Using the terms "Catholic" and "Protestant" makes it sound as though the disputes are between two religious factions in Northern Ireland. But the Troubles are not based on doctrinal differences. Rather, they stem from a history of dominance of one group over another, of inequality and injustice, of terrorist tactics. While the bombs of the IRA have been heard 'round the world, the injustices may not be so well known. From the early 1920s to the '60s not only were Catholics discriminated against in jobs and housing; districts were gerrymandered so that by 1968, although Catholics constituted over 60% of the population of Derry, the town council had 12 Protestant to 8 Catholic representatives.

Good Friday Agreement

During our time in Derry we heard remarks given by John Hume, highly respected leader of the moderate Socialist Democratic and Labour Party. Hume, a rumpled, tired-looking man whose appearance suggests that he would be more at home schmoozing in a smoke-filled room than lecturing from behind a podium, rehearsed the main principles underlying the 1998 Belfast, or Good Friday, Agreement: 1) Respect for difference and different identities. 2) Creation of institutions that respect those identities. 3) Breaking down barriers through common economic interest: "spilling our sweat and not our blood."

The Agreement brings to fruition 30 years of persistent, non-violent work on Hume's part; it took months of tough negotiation by all parties--the English, the Irish, the Northern Irish (Protestant and Catholic). It has the support of most citizens of Northern Ireland: 81% turned out to vote in a referendum on the Good Friday Agreement; 71% voted "yes." Some Protestant parties, however, refuse to travel this road. Gary Cunningham, Ian Paisley's deputy in the Democratic Unionist Party, one of the more intransigent Protestant groups, explained to us why his party opposes the Belfast Agreement: "Those who terrorized the community would be rewarded. The capacity to inflict violence is still there. ... John Hume shouldn't have got the Nobel Peace Prize."

Even those Protestants who do support the Agreement, led by Ulster Unionist Party head David Trimble, have been insisting that duly elected Sinn Féin representatives cannot be seated in the new executive committee unless they first renounce all use of violence and turn in their weapons. Sinn Féin, the political wing of the IRA, is affronted by this pre-condition on its elective representatives' right to be seated.

Why Not?

Why not seat representatives who have been duly elected? Why not turn in weapons? Why, for that matter, insist on parading through hostile neighborhoods? Why resort to bombs and snipers?

"It was an apartheid state here," explained Sinn Féin leader Gerry Adams when we met with him, "including things like internment (jail without trial).

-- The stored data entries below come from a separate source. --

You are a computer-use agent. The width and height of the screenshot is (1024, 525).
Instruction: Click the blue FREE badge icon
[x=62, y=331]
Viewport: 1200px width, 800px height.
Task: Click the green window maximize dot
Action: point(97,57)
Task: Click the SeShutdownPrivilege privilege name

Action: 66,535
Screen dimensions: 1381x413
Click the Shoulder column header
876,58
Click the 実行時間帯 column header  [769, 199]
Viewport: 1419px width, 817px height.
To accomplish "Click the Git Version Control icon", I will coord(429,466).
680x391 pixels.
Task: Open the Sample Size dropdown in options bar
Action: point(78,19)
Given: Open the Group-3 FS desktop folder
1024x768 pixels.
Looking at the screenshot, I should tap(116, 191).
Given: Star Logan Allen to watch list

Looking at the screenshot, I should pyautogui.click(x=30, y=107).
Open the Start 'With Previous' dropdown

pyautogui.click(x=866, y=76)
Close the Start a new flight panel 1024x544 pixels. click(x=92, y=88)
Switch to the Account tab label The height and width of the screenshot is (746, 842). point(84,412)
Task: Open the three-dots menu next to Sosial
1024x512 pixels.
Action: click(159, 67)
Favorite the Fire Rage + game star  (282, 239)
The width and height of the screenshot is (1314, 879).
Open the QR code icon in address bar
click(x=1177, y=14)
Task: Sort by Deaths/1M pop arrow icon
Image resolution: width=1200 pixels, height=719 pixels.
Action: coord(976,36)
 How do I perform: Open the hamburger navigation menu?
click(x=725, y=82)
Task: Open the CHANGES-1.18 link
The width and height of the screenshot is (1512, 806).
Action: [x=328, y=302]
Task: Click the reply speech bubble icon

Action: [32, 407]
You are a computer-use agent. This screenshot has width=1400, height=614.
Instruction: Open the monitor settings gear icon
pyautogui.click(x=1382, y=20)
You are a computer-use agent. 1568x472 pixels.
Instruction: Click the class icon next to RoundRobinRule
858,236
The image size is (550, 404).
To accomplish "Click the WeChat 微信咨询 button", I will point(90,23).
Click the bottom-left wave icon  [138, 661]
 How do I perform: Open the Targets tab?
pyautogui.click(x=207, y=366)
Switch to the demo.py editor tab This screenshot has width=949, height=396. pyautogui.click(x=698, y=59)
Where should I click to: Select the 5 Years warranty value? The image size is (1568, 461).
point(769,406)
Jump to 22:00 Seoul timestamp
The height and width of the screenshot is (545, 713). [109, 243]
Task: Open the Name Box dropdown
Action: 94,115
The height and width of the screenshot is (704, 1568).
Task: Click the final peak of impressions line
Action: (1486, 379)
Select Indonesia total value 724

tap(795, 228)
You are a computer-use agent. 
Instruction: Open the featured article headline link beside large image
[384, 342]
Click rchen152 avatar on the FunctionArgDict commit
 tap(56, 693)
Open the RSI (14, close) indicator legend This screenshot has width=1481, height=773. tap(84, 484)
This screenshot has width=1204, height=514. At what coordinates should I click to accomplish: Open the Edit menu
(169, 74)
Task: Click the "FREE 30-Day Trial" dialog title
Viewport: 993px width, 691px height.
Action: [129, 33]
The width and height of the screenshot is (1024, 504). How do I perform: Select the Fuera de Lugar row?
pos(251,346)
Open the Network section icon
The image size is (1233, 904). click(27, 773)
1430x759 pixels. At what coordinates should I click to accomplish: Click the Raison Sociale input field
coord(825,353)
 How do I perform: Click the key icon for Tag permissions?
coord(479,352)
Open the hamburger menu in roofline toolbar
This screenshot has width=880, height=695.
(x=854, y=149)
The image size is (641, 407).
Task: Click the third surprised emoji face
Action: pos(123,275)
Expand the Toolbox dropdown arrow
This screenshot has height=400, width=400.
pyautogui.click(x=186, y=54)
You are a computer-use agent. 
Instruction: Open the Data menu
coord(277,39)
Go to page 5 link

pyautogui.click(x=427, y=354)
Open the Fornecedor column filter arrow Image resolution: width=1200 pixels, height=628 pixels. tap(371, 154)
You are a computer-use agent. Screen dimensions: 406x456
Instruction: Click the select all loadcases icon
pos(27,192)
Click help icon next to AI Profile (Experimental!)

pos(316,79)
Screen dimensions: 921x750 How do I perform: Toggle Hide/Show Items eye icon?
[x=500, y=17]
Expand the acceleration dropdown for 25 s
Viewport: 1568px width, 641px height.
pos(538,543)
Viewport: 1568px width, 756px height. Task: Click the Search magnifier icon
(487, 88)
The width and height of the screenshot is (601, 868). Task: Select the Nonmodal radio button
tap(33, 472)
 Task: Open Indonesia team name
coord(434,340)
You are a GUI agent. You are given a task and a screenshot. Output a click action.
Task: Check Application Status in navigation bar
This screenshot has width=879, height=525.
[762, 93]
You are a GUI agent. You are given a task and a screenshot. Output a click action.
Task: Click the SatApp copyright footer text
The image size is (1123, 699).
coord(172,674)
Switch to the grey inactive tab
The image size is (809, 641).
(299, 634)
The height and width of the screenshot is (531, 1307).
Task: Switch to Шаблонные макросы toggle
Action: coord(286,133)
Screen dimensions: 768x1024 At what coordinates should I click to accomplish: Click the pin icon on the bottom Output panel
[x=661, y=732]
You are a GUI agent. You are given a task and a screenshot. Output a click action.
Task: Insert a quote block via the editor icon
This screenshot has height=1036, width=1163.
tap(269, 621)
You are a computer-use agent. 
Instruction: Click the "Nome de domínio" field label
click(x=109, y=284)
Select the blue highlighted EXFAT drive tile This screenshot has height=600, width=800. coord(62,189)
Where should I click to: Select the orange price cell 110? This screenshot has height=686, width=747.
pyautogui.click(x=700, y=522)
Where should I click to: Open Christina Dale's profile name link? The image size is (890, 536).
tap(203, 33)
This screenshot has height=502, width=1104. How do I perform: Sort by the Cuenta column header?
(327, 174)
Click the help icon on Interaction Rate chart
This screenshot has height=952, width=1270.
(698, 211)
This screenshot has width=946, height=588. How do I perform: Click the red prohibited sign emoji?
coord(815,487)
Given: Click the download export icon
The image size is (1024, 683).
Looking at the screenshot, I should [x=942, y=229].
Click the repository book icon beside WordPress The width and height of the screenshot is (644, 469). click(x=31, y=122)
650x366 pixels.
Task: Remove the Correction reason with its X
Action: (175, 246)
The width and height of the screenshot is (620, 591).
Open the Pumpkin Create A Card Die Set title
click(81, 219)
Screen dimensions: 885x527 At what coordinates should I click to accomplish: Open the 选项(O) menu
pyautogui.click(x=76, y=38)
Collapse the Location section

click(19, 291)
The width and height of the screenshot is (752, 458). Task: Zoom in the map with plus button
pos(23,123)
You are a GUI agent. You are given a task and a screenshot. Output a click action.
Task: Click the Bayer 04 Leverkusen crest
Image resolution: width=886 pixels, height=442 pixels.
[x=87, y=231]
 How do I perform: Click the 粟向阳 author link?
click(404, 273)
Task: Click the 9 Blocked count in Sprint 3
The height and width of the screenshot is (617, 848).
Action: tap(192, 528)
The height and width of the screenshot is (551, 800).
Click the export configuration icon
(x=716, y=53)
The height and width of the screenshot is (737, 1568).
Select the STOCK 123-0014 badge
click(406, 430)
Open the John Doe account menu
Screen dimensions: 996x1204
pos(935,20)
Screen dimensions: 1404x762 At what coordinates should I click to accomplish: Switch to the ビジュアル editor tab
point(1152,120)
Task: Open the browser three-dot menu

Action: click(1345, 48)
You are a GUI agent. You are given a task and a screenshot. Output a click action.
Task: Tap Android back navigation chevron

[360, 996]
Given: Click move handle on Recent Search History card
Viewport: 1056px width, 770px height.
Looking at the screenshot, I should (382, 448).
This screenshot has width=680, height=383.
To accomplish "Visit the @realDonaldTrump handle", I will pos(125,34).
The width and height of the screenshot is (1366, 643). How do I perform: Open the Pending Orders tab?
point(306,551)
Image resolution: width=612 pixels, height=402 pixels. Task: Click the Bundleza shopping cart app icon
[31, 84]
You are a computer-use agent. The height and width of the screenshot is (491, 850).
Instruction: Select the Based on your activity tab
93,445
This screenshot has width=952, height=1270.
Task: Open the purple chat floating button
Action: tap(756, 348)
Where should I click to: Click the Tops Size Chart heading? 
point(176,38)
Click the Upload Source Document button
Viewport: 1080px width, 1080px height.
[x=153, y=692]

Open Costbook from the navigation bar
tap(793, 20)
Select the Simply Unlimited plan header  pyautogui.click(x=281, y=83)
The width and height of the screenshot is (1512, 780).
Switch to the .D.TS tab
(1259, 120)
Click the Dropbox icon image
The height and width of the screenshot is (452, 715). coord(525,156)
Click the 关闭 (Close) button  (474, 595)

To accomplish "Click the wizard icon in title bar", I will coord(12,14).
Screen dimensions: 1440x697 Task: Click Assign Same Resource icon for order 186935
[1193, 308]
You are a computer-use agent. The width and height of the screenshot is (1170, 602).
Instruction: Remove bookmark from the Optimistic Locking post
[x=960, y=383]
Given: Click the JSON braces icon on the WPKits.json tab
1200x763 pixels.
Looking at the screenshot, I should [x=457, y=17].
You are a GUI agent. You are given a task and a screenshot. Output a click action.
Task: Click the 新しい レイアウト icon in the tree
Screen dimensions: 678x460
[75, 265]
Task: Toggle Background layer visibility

We've been colonized, it's essential to understand, and we're only now working out of it."

Oppression, discrimination, terrorism...parades, razor wire, bombs... .

This is the history that the negotiating parties are trying to put behind them, aided by former U.S. Senator George Mitchell. Although the peace is not yet won, John Hume and David Trimble received the 1998 Nobel Peace Prize from the Norwegian government for taking the risks necessary to negotiate the Good Friday Agreement.

In honoring these Laureates, the Peace Prize Forum will acknowledge the barriers to peaceful resolution of long-standing conflicts within borders. And it will celebrate those with the stamina to continue reaching over the barriers to find common ground, those with the courage to risk trusting ancient enemies.


Mary Steen was one of 13 faculty members from the Peace Prize Forum colleges who attended a ten-day seminar in Northern Ireland to gain background on issues and individuals relating to this year's Forum. She is a member of the English department at St. Olaf College, Northfield MN.